*EXERCISE DETAILS*
Below are entries; output exactly the lines from the one with "13986138111 (497, 336)" to the one with "Retour (578, 1479)", both included, and nothing else.

*THE DATA*
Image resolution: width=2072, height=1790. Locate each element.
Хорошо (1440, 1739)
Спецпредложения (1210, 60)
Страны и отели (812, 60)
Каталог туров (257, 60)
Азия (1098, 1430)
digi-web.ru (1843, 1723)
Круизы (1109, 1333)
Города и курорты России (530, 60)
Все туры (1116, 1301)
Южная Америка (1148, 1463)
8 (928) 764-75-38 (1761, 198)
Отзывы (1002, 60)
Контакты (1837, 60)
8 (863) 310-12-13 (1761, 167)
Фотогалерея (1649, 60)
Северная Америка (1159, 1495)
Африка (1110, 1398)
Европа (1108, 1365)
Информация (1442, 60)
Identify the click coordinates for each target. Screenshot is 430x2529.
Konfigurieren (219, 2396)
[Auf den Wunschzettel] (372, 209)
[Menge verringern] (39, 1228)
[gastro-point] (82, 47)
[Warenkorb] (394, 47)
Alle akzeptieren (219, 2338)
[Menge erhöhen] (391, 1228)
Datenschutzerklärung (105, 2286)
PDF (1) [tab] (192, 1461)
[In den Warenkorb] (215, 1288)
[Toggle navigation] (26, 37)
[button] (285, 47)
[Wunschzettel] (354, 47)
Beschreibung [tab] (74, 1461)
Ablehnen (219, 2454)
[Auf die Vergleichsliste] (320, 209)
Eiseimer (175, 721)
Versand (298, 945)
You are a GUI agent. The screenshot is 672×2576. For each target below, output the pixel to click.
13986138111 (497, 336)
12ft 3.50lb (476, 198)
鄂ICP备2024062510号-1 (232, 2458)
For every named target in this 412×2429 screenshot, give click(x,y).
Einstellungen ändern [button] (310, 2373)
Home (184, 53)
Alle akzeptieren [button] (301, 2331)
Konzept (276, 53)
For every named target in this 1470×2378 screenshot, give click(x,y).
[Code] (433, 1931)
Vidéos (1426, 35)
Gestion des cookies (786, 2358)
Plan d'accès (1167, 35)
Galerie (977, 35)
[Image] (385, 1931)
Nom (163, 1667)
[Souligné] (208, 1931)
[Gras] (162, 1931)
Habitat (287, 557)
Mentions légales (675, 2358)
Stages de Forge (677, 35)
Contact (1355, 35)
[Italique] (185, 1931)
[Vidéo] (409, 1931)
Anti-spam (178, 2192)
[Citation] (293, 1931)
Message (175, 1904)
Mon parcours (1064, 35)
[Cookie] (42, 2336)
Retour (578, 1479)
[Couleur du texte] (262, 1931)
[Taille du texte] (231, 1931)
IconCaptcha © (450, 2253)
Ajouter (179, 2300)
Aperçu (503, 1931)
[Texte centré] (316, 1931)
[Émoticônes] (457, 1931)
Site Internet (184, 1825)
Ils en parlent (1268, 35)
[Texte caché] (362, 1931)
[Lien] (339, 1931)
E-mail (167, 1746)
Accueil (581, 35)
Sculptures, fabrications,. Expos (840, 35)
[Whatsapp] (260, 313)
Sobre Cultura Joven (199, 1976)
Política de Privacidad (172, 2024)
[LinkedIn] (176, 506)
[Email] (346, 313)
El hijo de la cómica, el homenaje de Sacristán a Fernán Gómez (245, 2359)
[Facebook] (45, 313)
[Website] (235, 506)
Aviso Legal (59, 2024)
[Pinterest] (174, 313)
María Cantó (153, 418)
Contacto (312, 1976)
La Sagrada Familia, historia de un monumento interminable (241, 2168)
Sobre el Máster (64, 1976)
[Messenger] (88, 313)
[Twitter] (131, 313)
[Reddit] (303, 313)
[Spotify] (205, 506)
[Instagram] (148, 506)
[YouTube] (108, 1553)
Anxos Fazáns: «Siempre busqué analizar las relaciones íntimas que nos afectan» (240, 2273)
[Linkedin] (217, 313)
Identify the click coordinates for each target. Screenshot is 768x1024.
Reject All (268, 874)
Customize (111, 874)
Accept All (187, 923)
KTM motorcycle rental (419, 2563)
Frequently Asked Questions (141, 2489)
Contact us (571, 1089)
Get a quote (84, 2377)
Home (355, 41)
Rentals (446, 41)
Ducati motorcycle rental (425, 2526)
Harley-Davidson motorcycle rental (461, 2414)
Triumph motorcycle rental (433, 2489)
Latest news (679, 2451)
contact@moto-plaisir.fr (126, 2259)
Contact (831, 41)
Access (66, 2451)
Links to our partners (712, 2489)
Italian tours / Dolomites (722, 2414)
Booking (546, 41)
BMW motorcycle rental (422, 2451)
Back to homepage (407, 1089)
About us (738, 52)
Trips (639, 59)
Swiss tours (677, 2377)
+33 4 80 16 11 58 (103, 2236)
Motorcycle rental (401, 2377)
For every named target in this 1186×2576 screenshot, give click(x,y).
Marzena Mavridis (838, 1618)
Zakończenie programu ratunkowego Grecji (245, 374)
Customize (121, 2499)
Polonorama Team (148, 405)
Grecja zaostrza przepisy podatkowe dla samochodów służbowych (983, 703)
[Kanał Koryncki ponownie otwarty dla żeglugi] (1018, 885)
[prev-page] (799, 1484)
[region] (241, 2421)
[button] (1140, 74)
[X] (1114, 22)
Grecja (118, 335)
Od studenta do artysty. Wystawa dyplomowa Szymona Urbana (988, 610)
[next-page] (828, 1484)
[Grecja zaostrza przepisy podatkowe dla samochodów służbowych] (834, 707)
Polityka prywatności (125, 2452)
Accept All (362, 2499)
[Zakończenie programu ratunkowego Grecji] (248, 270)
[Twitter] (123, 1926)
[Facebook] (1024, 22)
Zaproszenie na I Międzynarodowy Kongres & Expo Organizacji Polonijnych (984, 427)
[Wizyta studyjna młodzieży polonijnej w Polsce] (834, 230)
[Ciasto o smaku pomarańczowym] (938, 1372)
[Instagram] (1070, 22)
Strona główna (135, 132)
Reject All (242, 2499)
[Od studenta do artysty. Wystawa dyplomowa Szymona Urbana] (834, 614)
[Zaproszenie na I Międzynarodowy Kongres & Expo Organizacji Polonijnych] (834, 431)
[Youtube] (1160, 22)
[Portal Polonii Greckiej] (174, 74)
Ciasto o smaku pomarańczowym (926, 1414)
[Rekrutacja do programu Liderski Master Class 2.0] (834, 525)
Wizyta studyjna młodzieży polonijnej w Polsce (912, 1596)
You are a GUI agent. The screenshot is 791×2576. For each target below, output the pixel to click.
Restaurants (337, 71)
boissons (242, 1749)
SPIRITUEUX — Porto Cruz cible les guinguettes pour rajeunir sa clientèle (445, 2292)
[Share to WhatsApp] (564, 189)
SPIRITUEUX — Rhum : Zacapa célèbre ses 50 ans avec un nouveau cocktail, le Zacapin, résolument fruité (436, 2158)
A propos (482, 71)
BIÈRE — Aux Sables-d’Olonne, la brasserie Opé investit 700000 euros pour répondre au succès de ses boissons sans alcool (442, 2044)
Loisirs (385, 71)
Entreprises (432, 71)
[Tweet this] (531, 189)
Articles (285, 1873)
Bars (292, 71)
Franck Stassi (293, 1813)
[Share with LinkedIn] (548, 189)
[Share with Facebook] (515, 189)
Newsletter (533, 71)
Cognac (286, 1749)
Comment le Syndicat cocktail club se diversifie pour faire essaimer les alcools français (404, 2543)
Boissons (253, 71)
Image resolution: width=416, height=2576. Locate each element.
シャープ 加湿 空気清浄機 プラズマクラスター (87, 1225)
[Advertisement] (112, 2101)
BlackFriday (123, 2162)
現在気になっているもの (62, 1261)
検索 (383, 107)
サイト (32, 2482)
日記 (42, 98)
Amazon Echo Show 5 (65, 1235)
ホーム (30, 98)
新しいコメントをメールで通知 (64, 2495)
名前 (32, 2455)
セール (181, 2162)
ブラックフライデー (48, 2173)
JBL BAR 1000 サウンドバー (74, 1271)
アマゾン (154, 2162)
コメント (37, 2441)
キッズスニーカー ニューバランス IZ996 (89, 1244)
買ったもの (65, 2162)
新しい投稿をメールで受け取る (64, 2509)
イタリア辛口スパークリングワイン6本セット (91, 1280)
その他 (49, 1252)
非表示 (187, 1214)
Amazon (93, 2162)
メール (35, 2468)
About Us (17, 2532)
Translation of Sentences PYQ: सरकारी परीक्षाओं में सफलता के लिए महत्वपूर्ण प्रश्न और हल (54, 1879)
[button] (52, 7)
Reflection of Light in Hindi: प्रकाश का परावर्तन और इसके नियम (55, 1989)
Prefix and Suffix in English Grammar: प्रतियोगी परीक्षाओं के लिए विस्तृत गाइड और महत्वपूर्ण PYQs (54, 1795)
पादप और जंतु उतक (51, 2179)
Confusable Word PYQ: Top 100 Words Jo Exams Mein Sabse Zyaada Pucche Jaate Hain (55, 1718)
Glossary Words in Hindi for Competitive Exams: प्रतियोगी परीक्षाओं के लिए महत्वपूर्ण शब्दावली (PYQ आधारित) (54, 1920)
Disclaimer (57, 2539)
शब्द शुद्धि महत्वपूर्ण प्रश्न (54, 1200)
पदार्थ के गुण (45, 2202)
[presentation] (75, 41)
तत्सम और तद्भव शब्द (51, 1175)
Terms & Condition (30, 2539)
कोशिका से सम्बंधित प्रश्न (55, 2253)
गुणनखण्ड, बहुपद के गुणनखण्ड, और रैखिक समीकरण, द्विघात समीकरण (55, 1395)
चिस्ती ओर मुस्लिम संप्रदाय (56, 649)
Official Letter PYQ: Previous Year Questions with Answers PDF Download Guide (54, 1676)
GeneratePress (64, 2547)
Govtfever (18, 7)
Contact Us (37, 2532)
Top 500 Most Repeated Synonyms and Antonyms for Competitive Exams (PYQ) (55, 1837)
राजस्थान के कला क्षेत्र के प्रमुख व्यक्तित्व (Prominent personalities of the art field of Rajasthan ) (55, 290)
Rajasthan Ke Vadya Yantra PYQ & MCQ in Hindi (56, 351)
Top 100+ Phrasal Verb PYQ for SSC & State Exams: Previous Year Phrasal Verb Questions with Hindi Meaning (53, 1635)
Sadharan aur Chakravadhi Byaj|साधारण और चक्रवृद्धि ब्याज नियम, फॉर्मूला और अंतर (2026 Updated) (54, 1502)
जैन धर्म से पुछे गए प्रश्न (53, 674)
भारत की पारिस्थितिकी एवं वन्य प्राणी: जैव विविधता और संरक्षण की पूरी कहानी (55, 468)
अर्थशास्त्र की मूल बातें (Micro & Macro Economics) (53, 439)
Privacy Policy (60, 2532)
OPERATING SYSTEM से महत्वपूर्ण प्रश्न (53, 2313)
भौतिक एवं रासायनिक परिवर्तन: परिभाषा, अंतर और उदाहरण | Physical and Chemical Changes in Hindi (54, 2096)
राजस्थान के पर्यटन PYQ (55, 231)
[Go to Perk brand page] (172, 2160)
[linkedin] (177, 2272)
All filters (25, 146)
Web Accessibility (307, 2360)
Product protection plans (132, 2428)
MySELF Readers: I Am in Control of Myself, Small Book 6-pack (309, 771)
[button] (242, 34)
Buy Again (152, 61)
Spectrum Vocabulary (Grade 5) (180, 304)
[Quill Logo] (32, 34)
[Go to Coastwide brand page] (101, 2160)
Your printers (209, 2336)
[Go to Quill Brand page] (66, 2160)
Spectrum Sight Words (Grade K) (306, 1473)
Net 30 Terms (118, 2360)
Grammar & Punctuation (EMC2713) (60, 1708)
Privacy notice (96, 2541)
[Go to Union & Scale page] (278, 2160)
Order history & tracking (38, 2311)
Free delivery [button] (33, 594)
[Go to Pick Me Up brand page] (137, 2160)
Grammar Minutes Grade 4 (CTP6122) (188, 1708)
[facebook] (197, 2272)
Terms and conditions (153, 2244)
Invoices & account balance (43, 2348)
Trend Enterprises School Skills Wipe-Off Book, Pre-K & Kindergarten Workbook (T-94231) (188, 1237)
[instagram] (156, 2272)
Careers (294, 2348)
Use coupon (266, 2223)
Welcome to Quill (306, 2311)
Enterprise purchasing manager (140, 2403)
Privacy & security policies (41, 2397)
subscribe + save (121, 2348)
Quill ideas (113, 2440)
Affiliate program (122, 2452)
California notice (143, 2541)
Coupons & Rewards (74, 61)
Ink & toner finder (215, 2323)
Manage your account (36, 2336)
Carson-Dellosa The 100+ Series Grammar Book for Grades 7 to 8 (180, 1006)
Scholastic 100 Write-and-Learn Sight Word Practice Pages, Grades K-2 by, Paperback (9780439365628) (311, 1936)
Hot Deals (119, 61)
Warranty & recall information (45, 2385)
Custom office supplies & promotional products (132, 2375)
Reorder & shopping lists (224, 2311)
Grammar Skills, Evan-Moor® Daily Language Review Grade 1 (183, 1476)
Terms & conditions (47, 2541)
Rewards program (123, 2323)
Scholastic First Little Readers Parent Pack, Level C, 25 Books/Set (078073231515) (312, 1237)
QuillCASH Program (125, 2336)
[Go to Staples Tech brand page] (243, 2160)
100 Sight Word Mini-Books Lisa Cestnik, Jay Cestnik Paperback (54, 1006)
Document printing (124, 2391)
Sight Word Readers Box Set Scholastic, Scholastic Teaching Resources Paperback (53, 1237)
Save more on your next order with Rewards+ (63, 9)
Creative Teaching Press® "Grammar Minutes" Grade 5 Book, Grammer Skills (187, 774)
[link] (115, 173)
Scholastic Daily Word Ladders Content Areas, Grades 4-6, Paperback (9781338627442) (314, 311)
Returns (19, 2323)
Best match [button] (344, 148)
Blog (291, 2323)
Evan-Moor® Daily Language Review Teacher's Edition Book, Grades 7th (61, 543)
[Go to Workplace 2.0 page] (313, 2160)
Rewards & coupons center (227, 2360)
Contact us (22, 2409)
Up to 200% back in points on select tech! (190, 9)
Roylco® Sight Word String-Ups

*RESULT*
13986138111 (497, 336)
12ft 3.50lb (476, 198)
鄂ICP备2024062510号-1 (232, 2458)
For every named target in this 412×2429 screenshot, give click(x,y).
Einstellungen ändern [button] (310, 2373)
Home (184, 53)
Alle akzeptieren [button] (301, 2331)
Konzept (276, 53)
For every named target in this 1470×2378 screenshot, give click(x,y).
[Code] (433, 1931)
Vidéos (1426, 35)
Gestion des cookies (786, 2358)
Plan d'accès (1167, 35)
Galerie (977, 35)
[Image] (385, 1931)
Nom (163, 1667)
[Souligné] (208, 1931)
[Gras] (162, 1931)
Habitat (287, 557)
Mentions légales (675, 2358)
Stages de Forge (677, 35)
Contact (1355, 35)
[Italique] (185, 1931)
[Vidéo] (409, 1931)
Anti-spam (178, 2192)
[Citation] (293, 1931)
Message (175, 1904)
Mon parcours (1064, 35)
[Cookie] (42, 2336)
Retour (578, 1479)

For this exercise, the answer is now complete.